DNA loops form when a single protein or protein complex binds to multiple sites on the same DNA molecule. These loops can affect the binding and activity of RNA polymerase (RNAP) and thus affect gene regulation. DNA loop formation is intrinsically related to DNA's structural properties and any mechanical constraints that it is subjected to. This thesis focuses on the particular relationship between DNA looping and tension in the substrate DNA. Both theoretical and experimental techniques are used to develop a quantitative understanding of how tension can disrupt DNA looping and thereby affect gene regulation.; By modeling DNA as a wormlike chain, calculations are presented for how continuous stretching of the substrate DNA affects the loop formation probability. It is found that when the loop size is greater than 100bp, a tension of 500 femtonewtons can increase the time required for loop closure by two orders of magnitude. Thus, it appears that tension can act as a molecular switch that controls the powerful processive motion of RNAP. In particular, since RNAP can exert forces over 20 pN before it stalls, a 'DNA tension switch' can affect transcriptional regulation by offering a mechanical advantage of two orders of magnitude.

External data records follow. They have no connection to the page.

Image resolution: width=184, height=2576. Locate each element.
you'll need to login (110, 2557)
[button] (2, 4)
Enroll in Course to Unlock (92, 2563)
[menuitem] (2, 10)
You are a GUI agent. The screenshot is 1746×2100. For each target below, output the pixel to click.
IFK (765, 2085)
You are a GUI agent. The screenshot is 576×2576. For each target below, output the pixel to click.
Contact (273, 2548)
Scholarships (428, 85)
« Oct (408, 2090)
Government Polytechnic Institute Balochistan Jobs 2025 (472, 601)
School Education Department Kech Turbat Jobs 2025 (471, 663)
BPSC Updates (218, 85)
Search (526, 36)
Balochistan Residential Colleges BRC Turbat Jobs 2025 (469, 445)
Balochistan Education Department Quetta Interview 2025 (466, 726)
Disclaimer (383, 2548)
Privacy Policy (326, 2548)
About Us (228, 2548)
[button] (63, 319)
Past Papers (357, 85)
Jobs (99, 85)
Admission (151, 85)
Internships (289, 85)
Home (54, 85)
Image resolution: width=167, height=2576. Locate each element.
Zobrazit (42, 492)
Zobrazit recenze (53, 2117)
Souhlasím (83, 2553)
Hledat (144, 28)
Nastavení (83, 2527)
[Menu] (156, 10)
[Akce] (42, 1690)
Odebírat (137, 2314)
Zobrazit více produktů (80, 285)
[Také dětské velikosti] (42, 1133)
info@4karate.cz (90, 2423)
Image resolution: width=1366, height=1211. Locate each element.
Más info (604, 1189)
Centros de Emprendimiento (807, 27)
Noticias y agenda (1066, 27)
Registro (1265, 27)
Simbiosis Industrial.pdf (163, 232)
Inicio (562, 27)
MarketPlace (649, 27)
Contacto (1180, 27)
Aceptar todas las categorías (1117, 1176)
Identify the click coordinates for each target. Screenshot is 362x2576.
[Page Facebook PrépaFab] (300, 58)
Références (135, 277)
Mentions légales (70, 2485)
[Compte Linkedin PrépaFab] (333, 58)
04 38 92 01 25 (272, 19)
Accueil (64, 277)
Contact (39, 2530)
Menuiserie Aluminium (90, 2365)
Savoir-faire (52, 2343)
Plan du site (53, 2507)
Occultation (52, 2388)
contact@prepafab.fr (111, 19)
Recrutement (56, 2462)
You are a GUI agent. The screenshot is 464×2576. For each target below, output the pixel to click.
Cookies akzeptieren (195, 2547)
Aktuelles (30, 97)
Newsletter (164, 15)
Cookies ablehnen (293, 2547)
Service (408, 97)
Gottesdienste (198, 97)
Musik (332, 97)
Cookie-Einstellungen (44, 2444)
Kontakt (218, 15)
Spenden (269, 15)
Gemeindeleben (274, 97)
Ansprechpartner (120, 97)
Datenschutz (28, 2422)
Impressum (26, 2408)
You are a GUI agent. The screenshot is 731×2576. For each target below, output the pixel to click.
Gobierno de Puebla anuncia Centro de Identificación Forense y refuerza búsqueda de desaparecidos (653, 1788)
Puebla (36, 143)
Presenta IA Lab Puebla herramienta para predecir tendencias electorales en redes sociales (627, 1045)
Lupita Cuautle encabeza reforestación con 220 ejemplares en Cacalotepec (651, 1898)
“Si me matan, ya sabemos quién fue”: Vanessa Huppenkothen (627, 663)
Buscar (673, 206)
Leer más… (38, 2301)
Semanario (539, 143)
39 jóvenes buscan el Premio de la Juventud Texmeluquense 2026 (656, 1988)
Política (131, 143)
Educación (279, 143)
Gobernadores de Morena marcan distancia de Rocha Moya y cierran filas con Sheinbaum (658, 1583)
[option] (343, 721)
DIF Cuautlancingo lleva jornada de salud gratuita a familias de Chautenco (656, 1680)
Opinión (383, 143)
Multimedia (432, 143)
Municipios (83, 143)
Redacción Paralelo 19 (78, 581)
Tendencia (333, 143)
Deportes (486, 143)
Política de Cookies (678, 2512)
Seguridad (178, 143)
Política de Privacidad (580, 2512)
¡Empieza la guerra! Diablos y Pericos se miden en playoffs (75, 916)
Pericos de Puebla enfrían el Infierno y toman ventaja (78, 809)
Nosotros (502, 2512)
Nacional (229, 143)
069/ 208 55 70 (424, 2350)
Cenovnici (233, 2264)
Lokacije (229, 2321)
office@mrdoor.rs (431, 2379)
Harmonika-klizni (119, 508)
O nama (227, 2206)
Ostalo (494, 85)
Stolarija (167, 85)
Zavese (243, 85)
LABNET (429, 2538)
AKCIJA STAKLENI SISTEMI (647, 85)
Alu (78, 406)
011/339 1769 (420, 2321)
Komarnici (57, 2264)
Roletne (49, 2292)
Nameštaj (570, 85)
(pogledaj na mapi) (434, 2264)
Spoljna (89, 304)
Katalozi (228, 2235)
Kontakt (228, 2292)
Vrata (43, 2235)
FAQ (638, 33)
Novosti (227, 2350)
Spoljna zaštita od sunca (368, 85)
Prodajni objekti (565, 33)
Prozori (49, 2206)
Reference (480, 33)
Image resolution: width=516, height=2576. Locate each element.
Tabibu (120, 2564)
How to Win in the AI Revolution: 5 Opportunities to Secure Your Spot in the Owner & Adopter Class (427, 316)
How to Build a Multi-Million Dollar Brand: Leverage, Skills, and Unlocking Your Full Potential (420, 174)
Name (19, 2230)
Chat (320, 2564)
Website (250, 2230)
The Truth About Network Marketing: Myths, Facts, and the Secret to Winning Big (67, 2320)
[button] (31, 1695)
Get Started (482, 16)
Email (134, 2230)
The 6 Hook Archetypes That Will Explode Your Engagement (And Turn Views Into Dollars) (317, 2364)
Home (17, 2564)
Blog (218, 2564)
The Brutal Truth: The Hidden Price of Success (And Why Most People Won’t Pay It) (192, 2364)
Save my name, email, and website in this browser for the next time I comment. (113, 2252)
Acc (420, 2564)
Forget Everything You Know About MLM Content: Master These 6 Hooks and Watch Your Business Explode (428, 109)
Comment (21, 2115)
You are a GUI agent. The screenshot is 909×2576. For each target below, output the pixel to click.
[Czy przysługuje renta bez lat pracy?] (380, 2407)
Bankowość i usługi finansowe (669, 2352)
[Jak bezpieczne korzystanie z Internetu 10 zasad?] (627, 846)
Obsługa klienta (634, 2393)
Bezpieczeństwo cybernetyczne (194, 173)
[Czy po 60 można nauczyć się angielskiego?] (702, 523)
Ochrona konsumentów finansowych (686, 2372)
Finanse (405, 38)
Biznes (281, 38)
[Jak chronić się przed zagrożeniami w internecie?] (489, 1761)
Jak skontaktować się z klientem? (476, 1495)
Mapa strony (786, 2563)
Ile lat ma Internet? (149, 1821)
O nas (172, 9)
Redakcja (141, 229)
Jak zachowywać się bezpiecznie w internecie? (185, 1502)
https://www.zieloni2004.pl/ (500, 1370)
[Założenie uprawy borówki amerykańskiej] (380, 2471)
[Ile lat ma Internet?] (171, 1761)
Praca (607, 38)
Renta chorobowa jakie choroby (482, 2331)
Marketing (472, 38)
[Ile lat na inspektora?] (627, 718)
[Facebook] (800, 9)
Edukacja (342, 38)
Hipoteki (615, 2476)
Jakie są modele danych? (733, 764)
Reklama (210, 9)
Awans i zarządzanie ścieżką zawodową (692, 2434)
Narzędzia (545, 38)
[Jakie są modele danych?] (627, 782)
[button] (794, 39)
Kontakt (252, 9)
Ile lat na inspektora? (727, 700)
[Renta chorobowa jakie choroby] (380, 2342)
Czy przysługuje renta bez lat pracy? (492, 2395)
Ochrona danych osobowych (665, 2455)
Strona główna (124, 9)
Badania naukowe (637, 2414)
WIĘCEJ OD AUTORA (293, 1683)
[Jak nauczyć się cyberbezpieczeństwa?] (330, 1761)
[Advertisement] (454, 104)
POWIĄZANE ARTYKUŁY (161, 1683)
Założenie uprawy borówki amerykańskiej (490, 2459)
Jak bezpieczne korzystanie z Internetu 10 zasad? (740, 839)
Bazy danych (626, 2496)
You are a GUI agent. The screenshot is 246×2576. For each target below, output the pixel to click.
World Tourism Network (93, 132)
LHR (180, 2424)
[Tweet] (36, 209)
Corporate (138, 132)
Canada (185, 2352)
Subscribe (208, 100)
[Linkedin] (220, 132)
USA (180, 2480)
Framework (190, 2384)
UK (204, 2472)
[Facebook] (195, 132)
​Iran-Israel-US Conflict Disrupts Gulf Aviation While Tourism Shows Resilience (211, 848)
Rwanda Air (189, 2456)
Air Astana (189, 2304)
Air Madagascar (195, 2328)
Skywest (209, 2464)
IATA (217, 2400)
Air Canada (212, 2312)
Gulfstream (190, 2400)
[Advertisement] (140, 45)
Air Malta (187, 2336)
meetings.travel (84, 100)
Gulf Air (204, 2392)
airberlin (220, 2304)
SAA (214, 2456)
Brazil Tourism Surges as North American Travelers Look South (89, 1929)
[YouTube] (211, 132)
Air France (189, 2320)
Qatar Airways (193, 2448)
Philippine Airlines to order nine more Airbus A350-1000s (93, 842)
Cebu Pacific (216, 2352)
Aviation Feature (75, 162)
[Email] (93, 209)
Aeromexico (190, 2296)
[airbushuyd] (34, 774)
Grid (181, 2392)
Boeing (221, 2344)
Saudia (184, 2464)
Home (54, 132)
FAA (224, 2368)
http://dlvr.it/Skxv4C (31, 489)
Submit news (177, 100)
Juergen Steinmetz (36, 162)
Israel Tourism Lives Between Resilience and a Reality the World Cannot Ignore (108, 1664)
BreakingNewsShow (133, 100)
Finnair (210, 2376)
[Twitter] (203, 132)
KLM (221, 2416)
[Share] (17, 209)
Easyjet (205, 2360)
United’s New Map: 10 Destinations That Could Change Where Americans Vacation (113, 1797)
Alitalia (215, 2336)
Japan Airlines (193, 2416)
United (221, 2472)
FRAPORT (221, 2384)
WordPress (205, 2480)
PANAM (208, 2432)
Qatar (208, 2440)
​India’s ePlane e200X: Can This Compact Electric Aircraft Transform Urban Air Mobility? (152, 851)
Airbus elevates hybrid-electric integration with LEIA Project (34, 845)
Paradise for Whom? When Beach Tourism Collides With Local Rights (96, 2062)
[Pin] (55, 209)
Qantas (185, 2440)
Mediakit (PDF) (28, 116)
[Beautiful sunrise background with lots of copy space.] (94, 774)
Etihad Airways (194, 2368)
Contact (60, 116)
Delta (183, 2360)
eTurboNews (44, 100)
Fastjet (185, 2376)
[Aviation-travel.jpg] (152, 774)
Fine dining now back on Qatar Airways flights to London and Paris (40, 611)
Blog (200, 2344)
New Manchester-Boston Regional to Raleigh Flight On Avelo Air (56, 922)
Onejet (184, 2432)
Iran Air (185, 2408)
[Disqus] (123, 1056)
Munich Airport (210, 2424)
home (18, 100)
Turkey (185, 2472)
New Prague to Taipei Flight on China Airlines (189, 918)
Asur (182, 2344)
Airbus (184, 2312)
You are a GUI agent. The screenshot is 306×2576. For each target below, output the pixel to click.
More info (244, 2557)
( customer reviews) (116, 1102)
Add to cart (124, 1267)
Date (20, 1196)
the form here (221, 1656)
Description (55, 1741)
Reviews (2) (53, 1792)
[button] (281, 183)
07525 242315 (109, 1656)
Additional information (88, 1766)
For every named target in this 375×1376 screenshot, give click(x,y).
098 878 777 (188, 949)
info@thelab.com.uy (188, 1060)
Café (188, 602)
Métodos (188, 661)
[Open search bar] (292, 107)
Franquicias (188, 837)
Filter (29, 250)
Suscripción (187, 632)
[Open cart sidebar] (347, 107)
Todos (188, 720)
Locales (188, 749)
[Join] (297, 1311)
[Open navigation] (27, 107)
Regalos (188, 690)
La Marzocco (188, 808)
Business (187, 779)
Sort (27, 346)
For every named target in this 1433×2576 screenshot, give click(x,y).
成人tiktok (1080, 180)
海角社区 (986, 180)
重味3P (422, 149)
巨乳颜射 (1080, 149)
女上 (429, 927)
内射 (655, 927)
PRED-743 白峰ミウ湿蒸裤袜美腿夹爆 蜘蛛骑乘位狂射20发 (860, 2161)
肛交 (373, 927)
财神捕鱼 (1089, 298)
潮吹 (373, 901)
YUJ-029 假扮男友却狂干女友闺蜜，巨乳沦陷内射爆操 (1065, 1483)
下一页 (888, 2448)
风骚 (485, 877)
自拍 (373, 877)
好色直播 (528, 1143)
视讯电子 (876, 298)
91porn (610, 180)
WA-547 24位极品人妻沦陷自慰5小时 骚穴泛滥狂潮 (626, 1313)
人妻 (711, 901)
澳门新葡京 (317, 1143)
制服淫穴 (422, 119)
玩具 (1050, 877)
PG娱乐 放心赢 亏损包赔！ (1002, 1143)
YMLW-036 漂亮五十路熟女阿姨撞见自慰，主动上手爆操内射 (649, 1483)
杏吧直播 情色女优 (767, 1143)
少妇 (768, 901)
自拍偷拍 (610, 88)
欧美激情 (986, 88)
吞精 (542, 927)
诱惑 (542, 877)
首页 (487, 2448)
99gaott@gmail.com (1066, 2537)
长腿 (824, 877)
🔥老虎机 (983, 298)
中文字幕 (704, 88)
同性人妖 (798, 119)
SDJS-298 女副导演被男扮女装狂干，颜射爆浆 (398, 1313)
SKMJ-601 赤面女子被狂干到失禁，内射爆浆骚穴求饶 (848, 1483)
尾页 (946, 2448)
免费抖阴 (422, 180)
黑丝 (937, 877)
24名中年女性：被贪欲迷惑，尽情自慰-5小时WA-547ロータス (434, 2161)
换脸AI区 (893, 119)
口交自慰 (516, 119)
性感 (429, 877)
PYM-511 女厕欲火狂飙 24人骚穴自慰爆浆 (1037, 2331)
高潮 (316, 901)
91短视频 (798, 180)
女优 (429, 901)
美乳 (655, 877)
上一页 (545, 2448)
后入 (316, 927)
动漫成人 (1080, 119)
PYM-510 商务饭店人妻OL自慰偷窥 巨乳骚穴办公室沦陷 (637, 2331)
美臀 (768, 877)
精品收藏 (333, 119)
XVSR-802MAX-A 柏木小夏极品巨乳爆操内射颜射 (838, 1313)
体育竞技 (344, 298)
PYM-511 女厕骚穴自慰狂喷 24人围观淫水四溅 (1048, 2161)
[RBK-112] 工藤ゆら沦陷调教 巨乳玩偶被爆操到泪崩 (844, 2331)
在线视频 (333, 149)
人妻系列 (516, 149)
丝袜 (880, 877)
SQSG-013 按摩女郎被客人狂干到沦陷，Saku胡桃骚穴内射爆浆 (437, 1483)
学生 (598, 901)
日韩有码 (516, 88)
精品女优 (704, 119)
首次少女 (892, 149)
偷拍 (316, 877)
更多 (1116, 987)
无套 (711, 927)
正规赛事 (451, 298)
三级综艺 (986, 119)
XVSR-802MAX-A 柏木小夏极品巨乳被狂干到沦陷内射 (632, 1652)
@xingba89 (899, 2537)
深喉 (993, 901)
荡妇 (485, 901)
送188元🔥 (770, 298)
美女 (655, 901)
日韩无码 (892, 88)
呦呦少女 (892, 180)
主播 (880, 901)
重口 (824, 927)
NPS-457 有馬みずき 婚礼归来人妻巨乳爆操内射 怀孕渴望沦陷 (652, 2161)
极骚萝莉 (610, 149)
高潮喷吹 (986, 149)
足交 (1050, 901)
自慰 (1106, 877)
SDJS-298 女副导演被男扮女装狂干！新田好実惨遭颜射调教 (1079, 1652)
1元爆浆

The theoretical results provide new perspective on existing research and offer a new paradigm of mechano-chemical gene regulation to explore.; The experimental section of the thesis provides a detailed description of a three-dimensional stroboscopic tethered particle microscopy technique that was developed in order to explicitly measure the disruptive effect of tension on DNA looping. In this technique, a sub-micron sized microsphere is attached to a coverslip by a single DNA molecule. The motion of the microsphere is indicative of the length of the DNA tether. In this way, DNA looping can be observed because looping results in a decrease in the effective length of the DNA tether. Novel data analysis is presented that distinguishes well-formed DNA tethers from defective ones for which the motion is dominated by aberrant surface effects. Preliminary measurements of the rate of lacR-mediated DNA looping are presented and an analysis of error sources is made.